Wednesday, 25 June 2008

Physician assistants

Apparently American style 'physician assistants' (PAs) are to be introduced to the NHS. This is a rather worrying prospect. A two year course (following a previous degree) and apparently they are ready to do the job of a house officer, senior house officer, or even a registrar (there's a minimum of four years training, for graduate entry to medicine, before becoming a house officer, it makes you wonder why they bother if PAs are so much better) in the primary care and emergency medicine setting (at a rather more generous salary of £39,500 in 2003 compared to an F1 house officer on £21k in 2008*) diagnosing, prescribing, and ordering investigations (although prescriptions or X-rays are supposed to be countersigned by a doctor in the UK at the moment, the experience seems to be that discussion with the doctor are perfunctory at best, and there is likely to be pressure to follow the US model and allow them to prescribe).

Somehow we're supposed to be reassured that a pilot study using US trained PAs (with an average of 11 years experience* as PAs and allied health professionals) found that they worked well.
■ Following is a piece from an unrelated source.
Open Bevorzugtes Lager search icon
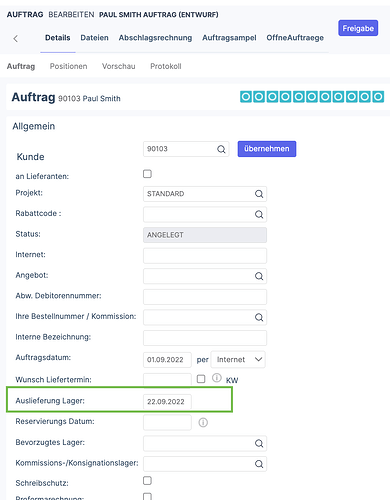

Presumably a study of consultant vascular surgeons would be good evidence for allowing new house officers to carry out AAA repairs unsupervised.

This is absolutely crazy, you cannot create a new paramedical profession de novo and then roll it out across the NHS on the basis of a single study of a highly selected cohort with extensive previous experience. They should at least have evaluated newly qualified US PAs (who, unlike doctors, don't have a probationary year).
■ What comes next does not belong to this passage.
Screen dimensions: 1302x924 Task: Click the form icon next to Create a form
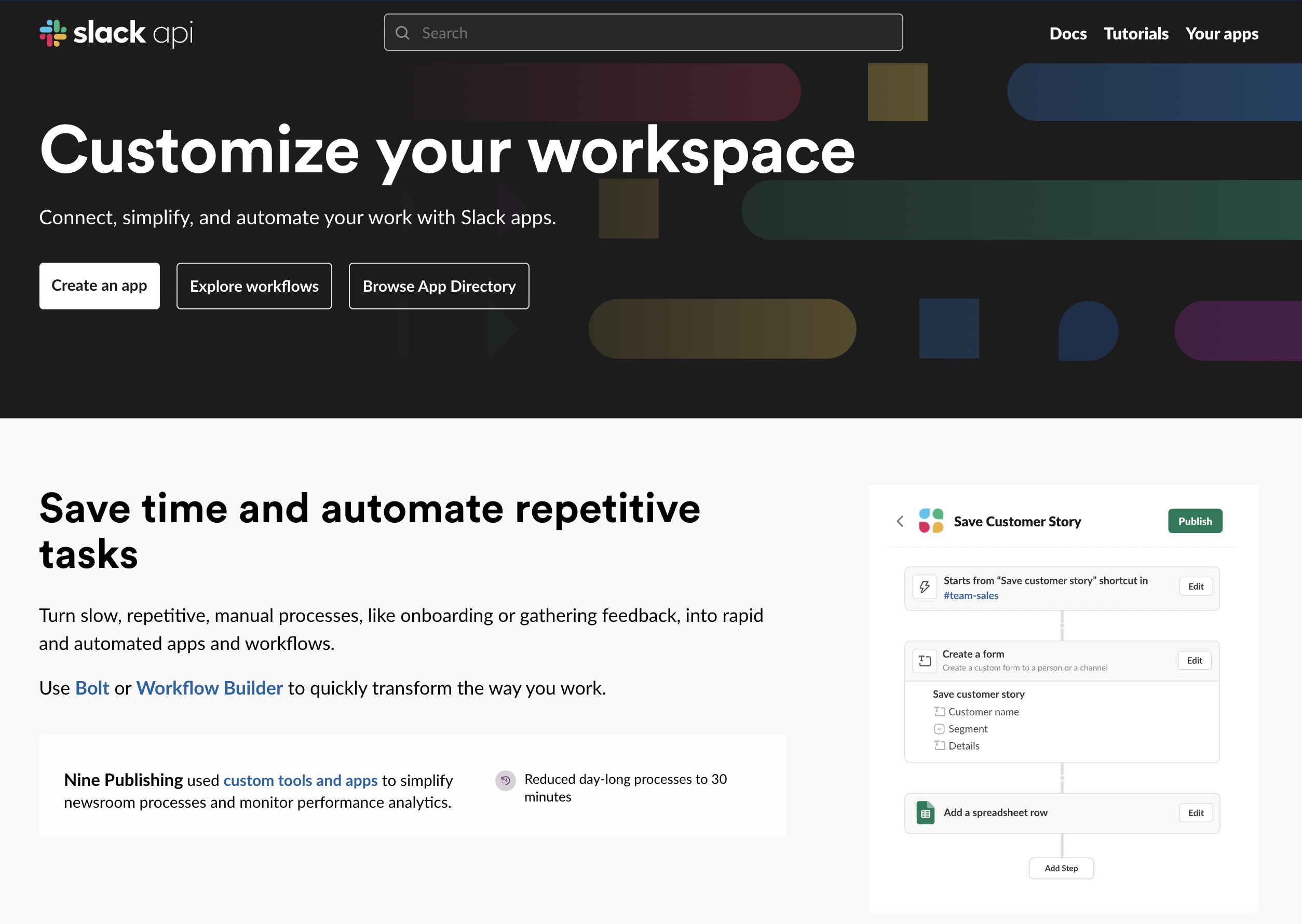[925, 661]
Paramedics, nurses, and other allied health professionals jump through a million hoops just to be allowed to do a few extra procedures that doctors can do from day 1. Now we're handing over direct clinical diagnosis and management (and de facto prescribing) to people with minimal knowledge, experience or training. Whatever you think about nurse practitioners, at least they develop their clinical skills in line with their extra responsibilities. The US PAs in this study were a lot closer in experience to UK nurse practitioners than to the newly trained UK PAs that could soon be fucking up our healthcare. Newly qualified junior doctors are scary enough, this is terrifying.
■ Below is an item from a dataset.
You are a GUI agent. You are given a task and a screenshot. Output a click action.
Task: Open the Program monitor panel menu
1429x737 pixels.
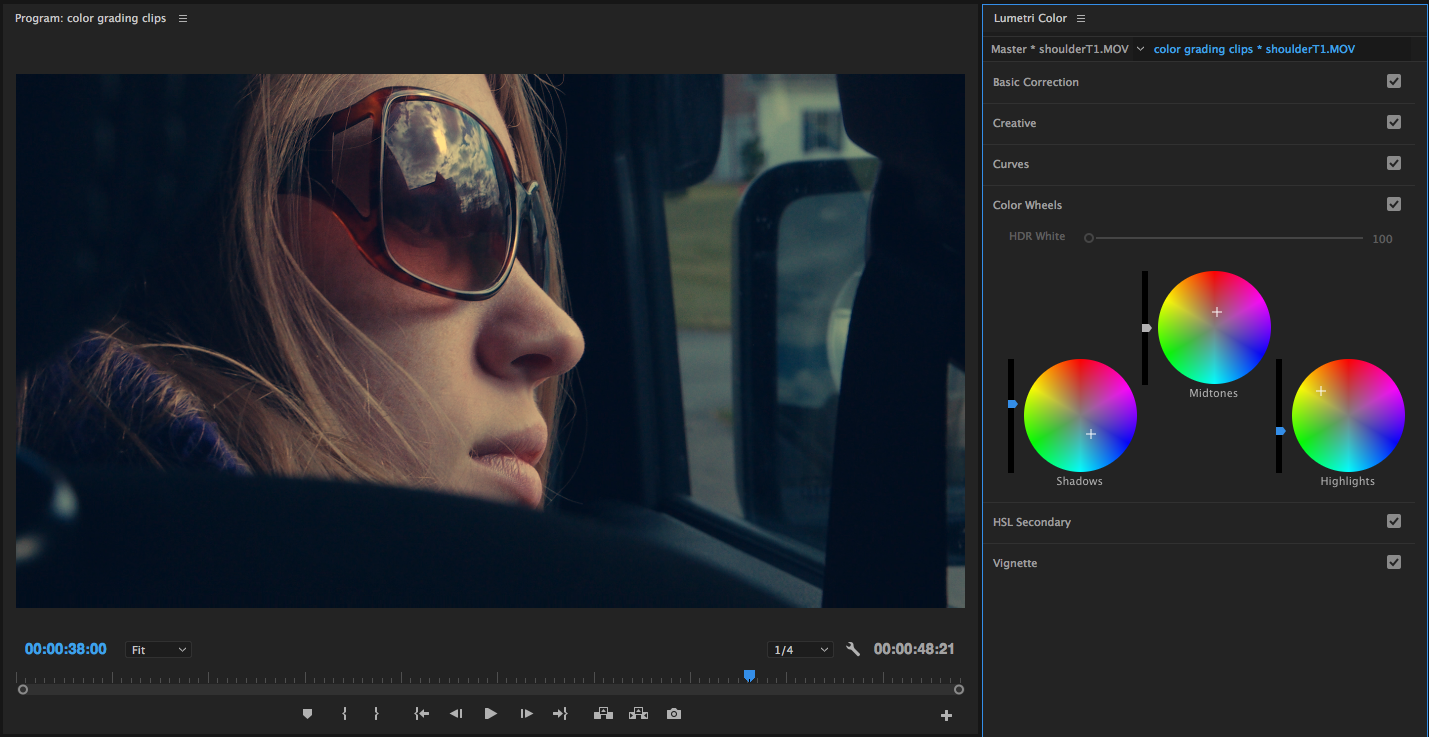coord(181,17)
* Hopefully the pay differential is due to the US PAs being highly experienced since otherwise I can see junior doctors going on strike, at this pay rate you could get yourself two newly qualified doctors, or even a single specialist registrar (similar level of training to a GP, likely to have higher qualifications such as membership of the Royal College of Physicians) for this price! According to the Wolverhampton course you can "earn a starting salary of £22,500 - £32,000 at current levels" [my emphasis], brilliant, why go to medical school just to end up earning less and taking legal responsibility for someone else's mistakes, while being told that these people are working at a higher level of competence than you after half the training?

5 comments:

The Shrink said...

Tragically, it is destined to happen. Fortunately, folk are so ruthless in enforcing robust governance frameworks in my corner that it's not going to happen hear.
Hurrah for common sense.

Non-medics undertaking the role of medics? Quack quack. And utter madness.

pj said...

Of course there is a view that the position of the psychiatrist has been relegated to a somewhat peripheral role in the modern CMHT. It certainly seems to be the way Dr Crippen sees it.

Dr John Crippen said...

I'm afraid that is correct where I work.

The psychiatrists refuse even to read our referral letters. They go to some tosser in the CMHT for "triage"


John

DundeeMedStudent said...

I know it makes me so angry, I battled through a BSc so get into medical school just to be shat upon with all this nonsence, I almost walked out of uni when I saw a PA anaesthetic job advertised at £40- 42 pa! why bother becoming a doctor when I could do an easier job with no actual responsibility and get better wages. Soon the best and the brightest will move on to PA work rather than the grind of medical school which is worrying.

pj said...

Anaesthetics and the proposed surgical PAs scare me even more than the primary care and A&E ones. Sure, it is all easy when it goes right, but who is going to carry the can when it goes wrong? And how much will patient care be compromised? The current rationale appears to be that junior doctors only exist to train to be consultants or GPs, and that all the everyday work of doctors should be done by these super-technicians.

So the logical next step must surely be the whole sale conversion of medical schools to technical colleges where they can churn out these people. Doctors will act much as they do in psychiatry, as titular team heads, carrying liability, and filling out paperwork.